療法士になって5年目は、療法士としてのターニングポイントとしても意味がありますが、30歳を直前に迎えた、人生のターニングポイントとなる時期かもしれません。1年目から将来を見据え、コツコツ努力と研鑽を続けてきた人は、外部から評価され、組織以外のところでの露出が増えることや、組織内でも要職を任されるかもしれません。つまり、積んできた経験が華咲く時期となる方も多い印象です。しかしながら、自身にも脂が乗り、職場でも一目置かれ始めたこの頃に落とし穴となるのが、『自身が実施している頑張りを、他人にも無償で求めてしまう(相手の状況や能力に合わせず、厳しく要求してしまう)』、『自身に自信が出て来た反面、他者を安易に否定してしまう』等の副作用ではないでしょうか。これは、今のご時世、本当に気をつけなければなりません。自身では当たり前の教育的指導と思って投げかけた指導や言葉が相手を傷つけ、それによって相手の人生を台無しにしてしまうかもしれません。さらに、相手が『パワーハラスメントを受けた』と証言すれば、あなたの療法士人生にも大きな悪影響を及ぼすはずです。自身が歩んできたキャリアの中で、その時々で自身はどのように過ごしてきたか、何を意識して働いていたか、どんな辛い想いをしたのか、その点をしっかり振り返り、相手の視点に立っての指導や言葉が必要になります。せっかくの善意が相手もひいては自分もを傷つけるとは本末転倒ですから。
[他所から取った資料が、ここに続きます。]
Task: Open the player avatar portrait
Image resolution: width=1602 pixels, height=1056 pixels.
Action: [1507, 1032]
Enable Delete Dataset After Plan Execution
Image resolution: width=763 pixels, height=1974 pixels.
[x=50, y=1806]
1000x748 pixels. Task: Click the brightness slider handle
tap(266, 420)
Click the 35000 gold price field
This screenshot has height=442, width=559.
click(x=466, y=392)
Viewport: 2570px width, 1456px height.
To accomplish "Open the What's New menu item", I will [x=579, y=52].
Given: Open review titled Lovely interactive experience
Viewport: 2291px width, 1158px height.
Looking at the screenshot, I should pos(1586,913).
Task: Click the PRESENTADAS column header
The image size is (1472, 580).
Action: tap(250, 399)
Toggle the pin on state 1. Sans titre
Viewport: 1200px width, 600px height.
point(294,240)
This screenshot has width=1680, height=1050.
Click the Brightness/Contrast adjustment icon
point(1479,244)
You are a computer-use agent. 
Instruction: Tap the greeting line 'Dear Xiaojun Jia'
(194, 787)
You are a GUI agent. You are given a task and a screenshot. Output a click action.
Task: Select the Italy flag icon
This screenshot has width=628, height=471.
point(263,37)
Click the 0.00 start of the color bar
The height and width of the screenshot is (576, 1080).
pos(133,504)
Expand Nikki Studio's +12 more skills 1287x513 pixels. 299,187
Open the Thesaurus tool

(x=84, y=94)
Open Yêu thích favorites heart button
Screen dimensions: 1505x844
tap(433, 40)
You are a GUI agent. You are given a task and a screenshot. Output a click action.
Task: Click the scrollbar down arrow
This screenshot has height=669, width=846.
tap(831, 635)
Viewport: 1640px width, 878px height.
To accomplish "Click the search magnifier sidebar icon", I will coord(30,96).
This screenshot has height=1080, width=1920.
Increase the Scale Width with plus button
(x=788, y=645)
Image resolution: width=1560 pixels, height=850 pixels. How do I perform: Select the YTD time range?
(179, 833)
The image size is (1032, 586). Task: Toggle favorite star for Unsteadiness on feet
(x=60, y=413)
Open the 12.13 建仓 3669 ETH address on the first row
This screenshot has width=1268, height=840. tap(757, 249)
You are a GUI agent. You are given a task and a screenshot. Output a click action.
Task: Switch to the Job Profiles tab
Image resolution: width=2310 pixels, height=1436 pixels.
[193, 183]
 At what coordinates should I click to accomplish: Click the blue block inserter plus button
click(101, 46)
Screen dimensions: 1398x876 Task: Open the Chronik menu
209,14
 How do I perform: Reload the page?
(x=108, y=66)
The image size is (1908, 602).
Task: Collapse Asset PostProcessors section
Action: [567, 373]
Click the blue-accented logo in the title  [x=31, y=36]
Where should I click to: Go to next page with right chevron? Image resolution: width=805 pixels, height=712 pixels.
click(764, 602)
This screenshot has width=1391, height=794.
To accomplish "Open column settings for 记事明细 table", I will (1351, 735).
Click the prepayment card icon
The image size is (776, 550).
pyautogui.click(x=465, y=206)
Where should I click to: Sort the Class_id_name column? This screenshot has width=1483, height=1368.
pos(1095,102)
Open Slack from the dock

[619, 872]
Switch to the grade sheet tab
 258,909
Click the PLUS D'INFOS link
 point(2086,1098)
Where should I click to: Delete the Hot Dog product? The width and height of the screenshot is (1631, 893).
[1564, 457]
一方、今まで療法士として、日々の業務や研鑽等において、自分が思い描くような成果を残せず、後悔が残っている方にとっては、それらをやり直す最後のチャンスになるかもしれません。その理由としては、30歳を超えてくると『自分に使える時間が年齢を重ねる度に少なくなる事』と『年齢を重ねる事で体力的な問題により、集中できる時間そのものが減退する』、『周囲が過去に実施していた研鑽を行う事をプライドが許さない』などの理由が挙げられると筆者は考えています。
さて、『人間はいつからでも行動すれば変化できる』とは言いますが、経験年数が過ぎていく度に、上記の理由によって、その難易度は上がっていくと個人的には思っています。『自分に使える時間が年齢を重ねる度に少なくなる事』についてですが、これは自身が結婚し、子供ができた場合に育児に割く時間が必ず必要になります。また、両親が高齢だった場合には介護などに参画する必要があるかもしれません。正直、自分一人のために使える時間が保証されている期間はそれほど長くありません。そう考えると5年目である30歳直前のこの時期が、自由に自分の研鑽や将来への投資として時間を使える最後のチャンスかもしれません。
次に、『年齢を重ねる事で体力的な問題により、集中できる時間そのものが減退する』ことについてです。加齢が副交感神経系に与える影響が30歳代以降大きな影響を与えると言われています。基本的に10歳代、20歳代に比べると明らかに体力的に仕事や研鑽等に使える時間が物理的に減っていくこととなる事が予測されます。そう言った背景から、物理的に多くの時間を自分の研鑽に使える最後のチャンスとなることは確実です。ですから、30歳まであと、数年の猶予を残した5年目のこの時期が、研鑽し、自身の自信と客観的な価値を想像できる最後の年代になるかもしれません。
そして、最後に『周囲が過去に実施していた研鑽を行う事をプライドが許さない』という問題があります。自分自身は努力すれば、行動を変えればいつでも変われるかもしれません。しかしながら、周囲の努力や行動は、自分自身が制御できるものではありません。これが何を意味するかというと、早い人であれば、1年目から積み重ねてきた研鑽が実を結び、外部から登用されることや、人前にてレクチャーを行う人が出てくるかもしれません。ただし、5年の研鑽では、どれだけ早く成果をあげた個人ですらスタート地点に立ったばかりの人がほとんどです。ただし、これが8年目、10年目となるとその割合は大きく増え、彼らとの差は大きくなるばかりです。そうなってしまうと開いてしまった差は大きく、それらを縮めようにも、非常に多くの努力が必要ですし、努力をしても比較的早期に実を結ばなければ、学習性無力感を呈して、行動は元に戻ってしまう可能性も高くなります。また、年数を積み上げれば積み上げるほど、年齢も高齢化し、柔軟性に欠けることから、長い就労期間に由来するプライドがあなたの行動を阻害するかもしれません。
つまり、職業的に仮になりたい自分というものがあるとするならば、それらを実現させるための最後の挑戦のチャンスとして、5年目があげられるかもしれません。